蒼天へ
土の国 マイアス
街のはずれにある宿。
三階の一番奥の部屋にアインはいた。
アインの手に握られているのは、シックス・ホルダーであるシリウスの杖。
「なぜ……これが、ここにあるんだ……」
アインは杖を布で巻き直し、テーブルの上に置いた。
そしてすぐに部屋を出て鍵をすると一階に戻った。
アインが一階に降りると、カウンターに店番をしている男性が眠そうな顔をしていた。
だがドタドタと急いで降りて来たアインの姿を見た瞬間、驚いた表情した。
「すいません!!俺の前に、あの部屋に泊まった方って……」
「ああ、白いローブの老人だよ。いやぁ凄いな、ここまで当るなんて」
「それは、どう言う事ですか?」
この宿に入って、マリアに言われた部屋を頼んだ時もそうだったが、明らかにこの店番の男性は何か知っていた。
「いや、過去にね、ある女性が泊まったんだよ、あの部屋に。そして宿を出る時に、あの部屋を誰にも貸さないでくれって言われたんだ」
「え?」
「私は、それは困るって言ったんだよ。その時は繁盛してたからね。そしたら、あんたらの話をされたんだ」
「どういうことですか?」
「あの部屋には、この先、老人と少年が別々に2人泊まるってさ。だから、その時まで誰にも貸さないで欲しいって。それでも無理だって言ったら、その時までの宿代だって物凄い量のお金を置いてったんだ」
「……」
「しかも、その時に受け取ったお金、今日まででピッタリなんだよ」
「それはいつの話しですか?」
「18年前だよ。きっかり今日で18年」
「な、なんだって……!?」
あまりにも壮大な出来事にアインは驚きを隠せなかった。
18年前にこの宿を借りた女性が、シリウスとアインがここに来ることを知っていた。
「いやぁ、だから驚いちゃってさ」
「その女性というのは、どういう方だったんでしょうか?」
「えーと……紫色のドレスを着た綺麗な女性だったよ」
その話を聞いた瞬間、アインは1人の女性を頭に思い浮かべた。
それは、さっき別れたマリアだ。
だがアインには理解できなかった。
なぜマリアは18年前に今日まで部屋を借り、さらにシリウスは大事な宝具を、その部屋に置いていったのか。
「あ、そうだ、忘れるところだった」
そう言って店番の男性は後ろの棚から、一つの箱を手に取り開けた。
箱の中には手紙のようなものが入っており、それはもうかなり古びていた。
「その女性からだ。あの部屋を借りた少年に渡してくれって。
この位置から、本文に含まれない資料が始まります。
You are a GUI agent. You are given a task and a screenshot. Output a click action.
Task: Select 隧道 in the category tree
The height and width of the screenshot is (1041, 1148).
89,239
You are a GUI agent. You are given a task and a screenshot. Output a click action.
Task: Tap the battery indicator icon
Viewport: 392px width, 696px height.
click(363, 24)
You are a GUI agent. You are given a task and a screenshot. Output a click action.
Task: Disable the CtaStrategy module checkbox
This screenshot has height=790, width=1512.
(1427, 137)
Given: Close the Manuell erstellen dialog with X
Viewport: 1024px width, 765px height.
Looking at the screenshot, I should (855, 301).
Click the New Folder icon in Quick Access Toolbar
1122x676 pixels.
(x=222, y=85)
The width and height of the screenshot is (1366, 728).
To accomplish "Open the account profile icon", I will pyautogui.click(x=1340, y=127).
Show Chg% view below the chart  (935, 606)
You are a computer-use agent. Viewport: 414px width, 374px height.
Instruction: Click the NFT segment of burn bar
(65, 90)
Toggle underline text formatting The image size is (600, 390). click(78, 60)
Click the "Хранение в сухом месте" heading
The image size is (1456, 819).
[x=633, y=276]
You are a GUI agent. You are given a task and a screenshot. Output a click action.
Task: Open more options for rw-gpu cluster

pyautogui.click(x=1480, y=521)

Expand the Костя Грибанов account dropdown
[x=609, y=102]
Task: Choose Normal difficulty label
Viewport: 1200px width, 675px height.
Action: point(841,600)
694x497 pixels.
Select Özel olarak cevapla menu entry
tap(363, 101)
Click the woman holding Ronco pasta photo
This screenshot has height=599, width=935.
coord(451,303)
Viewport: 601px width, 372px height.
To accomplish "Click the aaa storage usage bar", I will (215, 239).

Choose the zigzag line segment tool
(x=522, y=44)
まさか、これを渡す時が来るなんてな」
「もしかして、これも18年前に?」
男性は少し笑みを浮かべて頷く。
この出来事が信じられない様子だが、本当に渡せる日が来たことが嬉しかったのだろう。
「正直、何度も捨てようと思ったんだ。でも、もしかしたら、って気持ちの方が強くてね。そしたら老人が来た」
「その方は何か言ってましたか?」
「君と同じさ、最上階の奥の部屋に泊まりたいって。お代は友人が払ってる……って言ってたね」
恐らく、この話を聞くにマリアとシリウスは知り合いで、この出来事を計画していたのではないかとアインは思った。
それでも18年前となるとアインはまだ生まれてもいない。
答えは、この手紙の中にあると確信し、それを開いた。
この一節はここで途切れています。